■ **YOUR TASK**
Every entry must be given again exactly.
::: RECORDS FOR THE TASK :::
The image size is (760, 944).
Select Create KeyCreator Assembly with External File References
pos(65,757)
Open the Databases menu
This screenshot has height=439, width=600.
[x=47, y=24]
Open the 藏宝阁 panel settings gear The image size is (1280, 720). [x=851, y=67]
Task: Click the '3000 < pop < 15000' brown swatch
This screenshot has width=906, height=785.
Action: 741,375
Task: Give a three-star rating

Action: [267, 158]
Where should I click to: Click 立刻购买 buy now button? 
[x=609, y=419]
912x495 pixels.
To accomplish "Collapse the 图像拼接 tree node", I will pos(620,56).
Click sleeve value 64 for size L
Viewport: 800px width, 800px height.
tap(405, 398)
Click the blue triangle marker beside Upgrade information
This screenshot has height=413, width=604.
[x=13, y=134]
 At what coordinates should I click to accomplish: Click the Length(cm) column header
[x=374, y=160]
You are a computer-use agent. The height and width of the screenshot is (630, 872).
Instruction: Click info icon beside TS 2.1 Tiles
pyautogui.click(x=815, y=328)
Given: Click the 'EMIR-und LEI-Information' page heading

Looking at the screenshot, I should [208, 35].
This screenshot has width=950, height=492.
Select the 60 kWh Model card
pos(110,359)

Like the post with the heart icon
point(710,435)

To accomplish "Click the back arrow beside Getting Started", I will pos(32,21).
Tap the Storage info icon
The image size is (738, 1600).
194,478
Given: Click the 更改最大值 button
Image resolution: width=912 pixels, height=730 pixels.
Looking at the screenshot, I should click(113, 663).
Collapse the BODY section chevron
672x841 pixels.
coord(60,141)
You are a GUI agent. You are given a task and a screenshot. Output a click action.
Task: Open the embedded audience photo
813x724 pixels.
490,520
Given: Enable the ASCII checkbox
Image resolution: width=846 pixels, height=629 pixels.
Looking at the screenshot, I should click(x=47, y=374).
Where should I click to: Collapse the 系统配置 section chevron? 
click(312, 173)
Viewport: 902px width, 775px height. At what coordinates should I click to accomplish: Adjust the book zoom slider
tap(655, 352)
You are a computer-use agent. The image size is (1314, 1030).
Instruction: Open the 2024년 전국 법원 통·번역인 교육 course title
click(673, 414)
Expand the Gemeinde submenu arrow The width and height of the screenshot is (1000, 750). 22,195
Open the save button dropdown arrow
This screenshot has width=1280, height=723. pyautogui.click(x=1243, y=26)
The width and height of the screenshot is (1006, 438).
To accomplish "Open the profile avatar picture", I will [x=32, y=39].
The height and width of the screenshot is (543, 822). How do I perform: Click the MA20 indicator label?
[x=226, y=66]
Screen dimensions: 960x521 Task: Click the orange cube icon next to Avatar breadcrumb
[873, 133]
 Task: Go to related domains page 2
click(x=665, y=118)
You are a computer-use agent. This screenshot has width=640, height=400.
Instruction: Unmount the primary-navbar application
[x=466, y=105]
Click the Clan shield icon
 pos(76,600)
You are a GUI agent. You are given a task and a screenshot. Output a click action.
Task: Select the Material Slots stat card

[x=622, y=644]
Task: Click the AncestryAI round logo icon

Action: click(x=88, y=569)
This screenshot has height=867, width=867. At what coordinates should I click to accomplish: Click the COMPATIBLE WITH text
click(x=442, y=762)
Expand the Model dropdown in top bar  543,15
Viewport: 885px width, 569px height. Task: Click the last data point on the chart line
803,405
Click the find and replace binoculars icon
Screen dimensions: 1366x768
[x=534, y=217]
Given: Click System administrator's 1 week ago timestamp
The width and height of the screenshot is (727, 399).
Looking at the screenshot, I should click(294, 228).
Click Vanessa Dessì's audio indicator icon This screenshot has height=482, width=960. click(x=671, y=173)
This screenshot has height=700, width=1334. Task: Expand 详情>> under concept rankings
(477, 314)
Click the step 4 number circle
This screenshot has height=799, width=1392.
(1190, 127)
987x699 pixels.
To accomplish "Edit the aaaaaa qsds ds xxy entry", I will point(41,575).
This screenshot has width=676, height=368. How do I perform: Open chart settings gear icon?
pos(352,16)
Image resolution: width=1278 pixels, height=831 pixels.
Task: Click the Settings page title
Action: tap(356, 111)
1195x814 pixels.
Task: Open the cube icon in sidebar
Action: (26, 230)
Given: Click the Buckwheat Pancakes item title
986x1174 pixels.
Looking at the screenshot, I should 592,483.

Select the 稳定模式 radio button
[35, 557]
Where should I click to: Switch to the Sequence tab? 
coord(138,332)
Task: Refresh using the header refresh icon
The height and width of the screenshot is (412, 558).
:::
■ **RESPONSE TO THE EXERCISE**
The image size is (760, 944).
Select Create KeyCreator Assembly with External File References
pos(65,757)
Open the Databases menu
This screenshot has height=439, width=600.
[x=47, y=24]
Open the 藏宝阁 panel settings gear The image size is (1280, 720). [x=851, y=67]
Task: Click the '3000 < pop < 15000' brown swatch
This screenshot has width=906, height=785.
Action: 741,375
Task: Give a three-star rating

Action: [267, 158]
Where should I click to: Click 立刻购买 buy now button? 
[x=609, y=419]
912x495 pixels.
To accomplish "Collapse the 图像拼接 tree node", I will pos(620,56).
Click sleeve value 64 for size L
Viewport: 800px width, 800px height.
tap(405, 398)
Click the blue triangle marker beside Upgrade information
This screenshot has height=413, width=604.
[x=13, y=134]
 At what coordinates should I click to accomplish: Click the Length(cm) column header
[x=374, y=160]
You are a computer-use agent. The height and width of the screenshot is (630, 872).
Instruction: Click info icon beside TS 2.1 Tiles
pyautogui.click(x=815, y=328)
Given: Click the 'EMIR-und LEI-Information' page heading

Looking at the screenshot, I should [208, 35].
This screenshot has width=950, height=492.
Select the 60 kWh Model card
pos(110,359)

Like the post with the heart icon
point(710,435)

To accomplish "Click the back arrow beside Getting Started", I will pos(32,21).
Tap the Storage info icon
The image size is (738, 1600).
194,478
Given: Click the 更改最大值 button
Image resolution: width=912 pixels, height=730 pixels.
Looking at the screenshot, I should click(113, 663).
Collapse the BODY section chevron
672x841 pixels.
coord(60,141)
You are a GUI agent. You are given a task and a screenshot. Output a click action.
Task: Open the embedded audience photo
813x724 pixels.
490,520
Given: Enable the ASCII checkbox
Image resolution: width=846 pixels, height=629 pixels.
Looking at the screenshot, I should click(x=47, y=374).
Where should I click to: Collapse the 系统配置 section chevron? 
click(312, 173)
Viewport: 902px width, 775px height. At what coordinates should I click to accomplish: Adjust the book zoom slider
tap(655, 352)
You are a computer-use agent. The image size is (1314, 1030).
Instruction: Open the 2024년 전국 법원 통·번역인 교육 course title
click(673, 414)
Expand the Gemeinde submenu arrow The width and height of the screenshot is (1000, 750). 22,195
Open the save button dropdown arrow
This screenshot has width=1280, height=723. pyautogui.click(x=1243, y=26)
The width and height of the screenshot is (1006, 438).
To accomplish "Open the profile avatar picture", I will [x=32, y=39].
The height and width of the screenshot is (543, 822). How do I perform: Click the MA20 indicator label?
[x=226, y=66]
Screen dimensions: 960x521 Task: Click the orange cube icon next to Avatar breadcrumb
[873, 133]
 Task: Go to related domains page 2
click(x=665, y=118)
You are a computer-use agent. This screenshot has width=640, height=400.
Instruction: Unmount the primary-navbar application
[x=466, y=105]
Click the Clan shield icon
 pos(76,600)
You are a GUI agent. You are given a task and a screenshot. Output a click action.
Task: Select the Material Slots stat card

[x=622, y=644]
Task: Click the AncestryAI round logo icon

Action: click(x=88, y=569)
This screenshot has height=867, width=867. At what coordinates should I click to accomplish: Click the COMPATIBLE WITH text
click(x=442, y=762)
Expand the Model dropdown in top bar  543,15
Viewport: 885px width, 569px height. Task: Click the last data point on the chart line
803,405
Click the find and replace binoculars icon
Screen dimensions: 1366x768
[x=534, y=217]
Given: Click System administrator's 1 week ago timestamp
The width and height of the screenshot is (727, 399).
Looking at the screenshot, I should click(294, 228).
Click Vanessa Dessì's audio indicator icon This screenshot has height=482, width=960. click(x=671, y=173)
This screenshot has height=700, width=1334. Task: Expand 详情>> under concept rankings
(477, 314)
Click the step 4 number circle
This screenshot has height=799, width=1392.
(1190, 127)
987x699 pixels.
To accomplish "Edit the aaaaaa qsds ds xxy entry", I will point(41,575).
This screenshot has width=676, height=368. How do I perform: Open chart settings gear icon?
pos(352,16)
Image resolution: width=1278 pixels, height=831 pixels.
Task: Click the Settings page title
Action: tap(356, 111)
1195x814 pixels.
Task: Open the cube icon in sidebar
Action: (26, 230)
Given: Click the Buckwheat Pancakes item title
986x1174 pixels.
Looking at the screenshot, I should 592,483.

Select the 稳定模式 radio button
[35, 557]
Where should I click to: Switch to the Sequence tab? 
coord(138,332)
Task: Refresh using the header refresh icon
The height and width of the screenshot is (412, 558).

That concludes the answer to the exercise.